Most of those 60,000 are people who've let their membership lapse, false names or duplicates. Only 3000 trots, tories & greens, which sounds like a reasonable number to me.

.. and yet the papers have been full of three campaigns (and most of the rest of the leadership, past and present) banging on about infiltration all month. Given past history, and the leaderships obvious interest in one candidate not winning, perhaps their reasons for binning the votes of what is after all more than a tenth of the electorate in this contest should not automatically be believed.
 
Of course it shouldn't automatically be believed. But nor should it automatically be discounted - I generally tend to err on the side of incompetence and seat-of-pantism over outright corruption in cases like this though. If there is outright corruption, we'll see soon enough - I suspect we won't.
 
I heard something on the radio earlier that 1900 of the 3000 are Greens
not surprising, I'd have thought that 10,000 + Green members would be ex Labour, many fairly recently ex Labour and recently Green.

If they've been excluding people who've actually resigned from the Green Party that's going to cause a bit of a kick off, as the appeals process doesn't seem to allow for the person appealing to end up having a vote - they're only letting people appeal by submitting a full membership application, which will obviously be submitted after the deadline.
 
Petition on 38 degrees here

We want to see Liz Kendall's outstanding application to join Conservative Party be accepted.

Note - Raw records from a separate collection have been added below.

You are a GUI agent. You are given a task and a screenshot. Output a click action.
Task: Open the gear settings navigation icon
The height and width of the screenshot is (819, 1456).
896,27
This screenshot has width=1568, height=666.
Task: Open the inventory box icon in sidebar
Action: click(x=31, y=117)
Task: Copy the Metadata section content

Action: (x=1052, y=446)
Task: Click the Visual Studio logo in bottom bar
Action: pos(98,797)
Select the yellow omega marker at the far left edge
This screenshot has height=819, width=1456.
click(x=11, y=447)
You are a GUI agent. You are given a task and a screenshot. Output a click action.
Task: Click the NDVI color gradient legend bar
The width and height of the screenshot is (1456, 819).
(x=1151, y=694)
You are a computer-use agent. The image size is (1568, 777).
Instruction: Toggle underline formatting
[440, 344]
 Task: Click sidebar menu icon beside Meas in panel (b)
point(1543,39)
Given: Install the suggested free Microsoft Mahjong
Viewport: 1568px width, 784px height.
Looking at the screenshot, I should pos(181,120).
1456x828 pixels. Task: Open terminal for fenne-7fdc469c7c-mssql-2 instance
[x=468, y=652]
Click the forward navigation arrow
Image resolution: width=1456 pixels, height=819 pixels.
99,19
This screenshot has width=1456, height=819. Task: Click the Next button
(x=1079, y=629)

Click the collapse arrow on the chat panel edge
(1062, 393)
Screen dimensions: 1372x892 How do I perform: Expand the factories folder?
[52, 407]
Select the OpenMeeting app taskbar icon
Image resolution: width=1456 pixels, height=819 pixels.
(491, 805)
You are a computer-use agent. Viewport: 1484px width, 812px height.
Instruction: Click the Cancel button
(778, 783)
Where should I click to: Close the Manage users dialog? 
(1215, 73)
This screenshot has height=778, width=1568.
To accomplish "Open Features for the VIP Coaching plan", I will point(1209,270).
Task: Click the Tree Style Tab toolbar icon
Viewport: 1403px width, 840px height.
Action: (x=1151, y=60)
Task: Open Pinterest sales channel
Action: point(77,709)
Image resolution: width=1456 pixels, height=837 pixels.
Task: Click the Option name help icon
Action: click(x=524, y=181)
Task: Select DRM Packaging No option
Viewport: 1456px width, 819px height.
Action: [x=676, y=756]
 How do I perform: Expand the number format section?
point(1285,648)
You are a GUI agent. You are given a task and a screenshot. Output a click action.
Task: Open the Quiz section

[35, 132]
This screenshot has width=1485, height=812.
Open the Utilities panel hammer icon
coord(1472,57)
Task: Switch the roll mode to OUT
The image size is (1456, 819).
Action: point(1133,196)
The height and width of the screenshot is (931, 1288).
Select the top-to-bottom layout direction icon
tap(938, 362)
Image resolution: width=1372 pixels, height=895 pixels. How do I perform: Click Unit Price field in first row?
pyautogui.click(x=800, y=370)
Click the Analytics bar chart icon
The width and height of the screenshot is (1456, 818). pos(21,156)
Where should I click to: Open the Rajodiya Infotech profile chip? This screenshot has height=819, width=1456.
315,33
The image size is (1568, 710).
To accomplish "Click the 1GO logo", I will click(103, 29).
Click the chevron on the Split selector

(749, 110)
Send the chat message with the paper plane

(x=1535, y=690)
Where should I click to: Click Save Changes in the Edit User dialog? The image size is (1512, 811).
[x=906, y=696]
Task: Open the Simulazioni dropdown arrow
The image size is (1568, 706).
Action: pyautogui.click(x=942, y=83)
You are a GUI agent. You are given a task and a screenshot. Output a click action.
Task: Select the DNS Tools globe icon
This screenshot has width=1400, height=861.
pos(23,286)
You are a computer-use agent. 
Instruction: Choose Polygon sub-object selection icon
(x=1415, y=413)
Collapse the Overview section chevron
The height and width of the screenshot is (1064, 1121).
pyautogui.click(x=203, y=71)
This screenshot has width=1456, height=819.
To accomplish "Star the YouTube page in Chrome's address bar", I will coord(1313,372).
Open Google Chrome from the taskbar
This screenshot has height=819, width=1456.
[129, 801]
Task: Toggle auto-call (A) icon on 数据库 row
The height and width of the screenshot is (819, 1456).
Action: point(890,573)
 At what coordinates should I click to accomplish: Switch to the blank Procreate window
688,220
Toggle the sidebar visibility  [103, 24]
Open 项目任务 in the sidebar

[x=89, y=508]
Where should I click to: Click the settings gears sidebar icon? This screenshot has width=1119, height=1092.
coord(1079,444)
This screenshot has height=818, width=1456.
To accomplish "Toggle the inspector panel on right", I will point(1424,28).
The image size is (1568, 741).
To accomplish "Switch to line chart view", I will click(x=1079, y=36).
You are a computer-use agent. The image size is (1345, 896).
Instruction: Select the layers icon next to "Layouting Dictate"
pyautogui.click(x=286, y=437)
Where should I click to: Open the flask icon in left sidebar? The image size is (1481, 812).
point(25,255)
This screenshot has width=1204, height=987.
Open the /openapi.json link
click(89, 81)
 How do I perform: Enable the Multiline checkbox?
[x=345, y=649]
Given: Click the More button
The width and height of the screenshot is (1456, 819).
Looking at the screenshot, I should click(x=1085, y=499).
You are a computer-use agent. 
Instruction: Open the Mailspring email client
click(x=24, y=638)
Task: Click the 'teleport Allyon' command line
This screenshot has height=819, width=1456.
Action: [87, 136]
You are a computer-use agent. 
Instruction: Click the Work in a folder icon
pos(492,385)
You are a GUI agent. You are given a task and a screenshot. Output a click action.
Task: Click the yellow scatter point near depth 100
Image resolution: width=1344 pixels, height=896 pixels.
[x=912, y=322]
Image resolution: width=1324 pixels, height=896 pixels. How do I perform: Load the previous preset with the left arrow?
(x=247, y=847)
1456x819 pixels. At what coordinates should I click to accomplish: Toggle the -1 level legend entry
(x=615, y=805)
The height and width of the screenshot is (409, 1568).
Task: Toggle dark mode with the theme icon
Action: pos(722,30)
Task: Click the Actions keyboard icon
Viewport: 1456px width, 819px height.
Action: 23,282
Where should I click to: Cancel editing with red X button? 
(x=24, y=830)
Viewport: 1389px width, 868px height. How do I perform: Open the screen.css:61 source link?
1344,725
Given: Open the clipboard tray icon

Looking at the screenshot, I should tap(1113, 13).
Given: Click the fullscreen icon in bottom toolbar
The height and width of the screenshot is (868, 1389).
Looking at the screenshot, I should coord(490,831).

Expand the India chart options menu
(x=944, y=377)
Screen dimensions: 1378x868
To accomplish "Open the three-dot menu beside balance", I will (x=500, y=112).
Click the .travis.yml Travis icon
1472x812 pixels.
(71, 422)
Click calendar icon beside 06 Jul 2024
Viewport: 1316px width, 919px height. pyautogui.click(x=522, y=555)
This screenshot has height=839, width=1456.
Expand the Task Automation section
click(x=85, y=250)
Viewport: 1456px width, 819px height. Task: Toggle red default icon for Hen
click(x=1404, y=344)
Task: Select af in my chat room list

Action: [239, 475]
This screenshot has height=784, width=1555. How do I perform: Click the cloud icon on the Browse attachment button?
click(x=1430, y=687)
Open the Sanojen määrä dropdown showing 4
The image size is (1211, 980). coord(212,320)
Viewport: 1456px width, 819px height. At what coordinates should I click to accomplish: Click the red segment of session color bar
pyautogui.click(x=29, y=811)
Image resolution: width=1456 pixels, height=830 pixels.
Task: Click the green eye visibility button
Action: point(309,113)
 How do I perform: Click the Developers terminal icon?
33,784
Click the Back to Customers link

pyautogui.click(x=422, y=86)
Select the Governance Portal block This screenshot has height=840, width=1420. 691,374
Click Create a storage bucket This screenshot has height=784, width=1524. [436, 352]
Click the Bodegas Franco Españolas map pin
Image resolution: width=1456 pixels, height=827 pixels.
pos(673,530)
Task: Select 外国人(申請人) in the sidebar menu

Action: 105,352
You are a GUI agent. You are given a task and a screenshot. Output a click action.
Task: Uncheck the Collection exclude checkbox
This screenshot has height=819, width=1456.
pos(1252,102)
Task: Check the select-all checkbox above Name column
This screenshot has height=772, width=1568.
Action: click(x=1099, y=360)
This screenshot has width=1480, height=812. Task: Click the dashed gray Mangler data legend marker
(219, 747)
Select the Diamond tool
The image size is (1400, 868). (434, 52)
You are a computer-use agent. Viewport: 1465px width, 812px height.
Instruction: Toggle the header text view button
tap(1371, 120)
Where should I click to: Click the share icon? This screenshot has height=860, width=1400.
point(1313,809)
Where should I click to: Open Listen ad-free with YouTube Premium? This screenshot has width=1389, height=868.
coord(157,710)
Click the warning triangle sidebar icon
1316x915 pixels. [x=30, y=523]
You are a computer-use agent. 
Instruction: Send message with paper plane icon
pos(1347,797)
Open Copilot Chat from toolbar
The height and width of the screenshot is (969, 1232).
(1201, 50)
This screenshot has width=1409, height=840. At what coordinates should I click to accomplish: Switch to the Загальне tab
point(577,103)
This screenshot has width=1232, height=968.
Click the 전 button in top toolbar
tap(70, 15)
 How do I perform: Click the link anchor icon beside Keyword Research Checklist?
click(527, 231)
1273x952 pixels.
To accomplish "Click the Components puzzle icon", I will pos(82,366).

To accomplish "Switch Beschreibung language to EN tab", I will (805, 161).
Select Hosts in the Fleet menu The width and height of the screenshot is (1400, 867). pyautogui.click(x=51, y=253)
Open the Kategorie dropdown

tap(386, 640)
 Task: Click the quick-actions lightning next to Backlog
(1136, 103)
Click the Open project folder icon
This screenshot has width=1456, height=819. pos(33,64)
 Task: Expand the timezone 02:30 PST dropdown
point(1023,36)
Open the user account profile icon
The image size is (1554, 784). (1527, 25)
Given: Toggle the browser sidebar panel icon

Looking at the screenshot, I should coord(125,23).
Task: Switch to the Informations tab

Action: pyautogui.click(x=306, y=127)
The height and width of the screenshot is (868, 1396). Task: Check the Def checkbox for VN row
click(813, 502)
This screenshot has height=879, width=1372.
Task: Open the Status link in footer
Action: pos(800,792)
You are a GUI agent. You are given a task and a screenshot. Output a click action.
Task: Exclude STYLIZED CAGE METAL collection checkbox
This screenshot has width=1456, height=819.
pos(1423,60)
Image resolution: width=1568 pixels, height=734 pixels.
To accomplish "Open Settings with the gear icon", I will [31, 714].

We were sorry to hear about her experiences with the party during her time in Cambridge. Back then Conservative Party student groups had barriers to entry and Liz couldn't meet some of those conditions. Her family hadn't given her a large enough trust fund, none of her ancestors had married a cousin and she wasn't meeting the RDA for cocaine to allow her to enter the Cambridge University Conservative Association...

:D
 
I think it's worth recognising the difficult position Labour are in: when they brought in these new rules, the likelyhood of someone like Corbyn getting on the ballot - let alone becoming the runaway frontrunner - was preposterous. Had he not done, there would be no issues with these few hundred thousand extra voters as they just wouldn't be joining up.

As it is, they do have a duty to check each applicant, not least because there's been a visible campaign from a number of non-labour organisations to join and affect the vote - and as everyone is joining to vote Corbyn, then it stands to reason that most of the people being refused are people who were going to vote Corbyn.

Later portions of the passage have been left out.